Confirmatory Diagnostic Methods

To confirm the diagnosis, blood tests measuring a spectrum of acylcarnitines are performed, alongside urine tests that detect organic acids such as hexanoylglutamine. Carnitine levels are also assessed, as they are frequently reduced in individuals with MCADD. Genetic testing provides definitive confirmation by identifying mutations in the ACADM gene, with the most common being the c.985A>G (p.Lys329Glu) mutation. In certain cases, functional enzyme activity assays in white blood cells or cultured skin cells are used. Enzyme activity below 25% of normal values confirms the diagnosis.

Treatment and Management

Managing Acute Episodes

During an acute metabolic crisis, immediate hospital care is critical. Intravenous glucose is administered at a rate of approximately 10 to 12 milligrams per kilogram per minute to quickly restore and maintain normal blood sugar levels. Concurrently, any underlying triggers, such as infections or other metabolic stressors, are treated. Continuous monitoring and correction of electrolyte imbalances, acid-base disturbances, and elevated ammonia levels are also essential components of care.

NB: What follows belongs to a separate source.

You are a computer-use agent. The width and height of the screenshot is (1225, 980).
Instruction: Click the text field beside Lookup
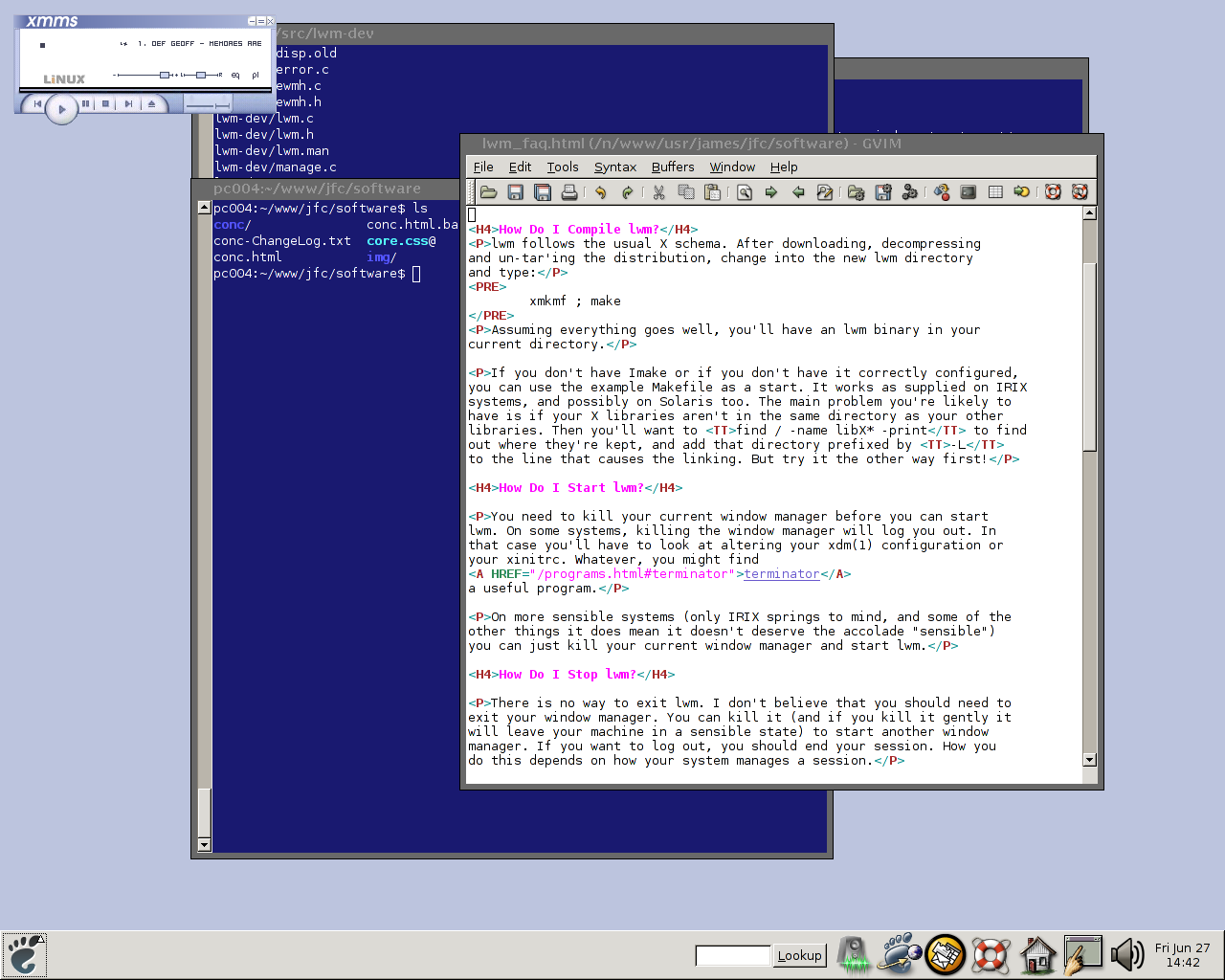pyautogui.click(x=733, y=955)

Preventive Daily Management

Avoiding prolonged fasting is the cornerstone of MCADD management. For infants, this means feeding every two to three hours, including overnight. Older children should not fast for more than twelve hours, and in some cases, a bedtime snack or uncooked cornstarch supplement is recommended to provide a slow release of glucose overnight. Maintaining adequate overall caloric intake and ensuring that no more than 30% of daily calories come from fat helps to stabilize metabolism and reduce risk.

Some individuals may also require supplementation with L-carnitine, typically in the range of 50 to 100 milligrams per kilogram per day, to help eliminate toxic metabolic by-products and support energy metabolism.

Monitoring and Emergency Planning

Regular follow-up with a pediatric metabolic specialist is essential. In early childhood, visits are typically scheduled every two to three months, shifting to every six months once the child is stable. These visits often include growth assessments, developmental evaluations, and biochemical monitoring, including carnitine levels.

An emergency care plan is also critical. Families are advised to carry an emergency card or written action plan that can be presented to healthcare providers during illnesses or metabolic stress. Rapid access to medical care during fever, vomiting, or reduced food intake is essential to prevent complications.

Prognosis

When MCADD is identified through newborn screening and managed appropriately, the long-term prognosis is excellent. Children and adults with well-controlled MCADD can lead normal, active lives. However, failure to diagnose or manage the condition can lead to severe outcomes. Historically, before widespread screening, 20% to 25% of affected children died during their first metabolic crisis, and survivors often experienced lasting neurological damage.

Today, with proactive care, these outcomes are largely preventable. Nevertheless, lifelong vigilance is required, particularly during times of stress or illness, to maintain metabolic stability and prevent potentially life-threatening complications.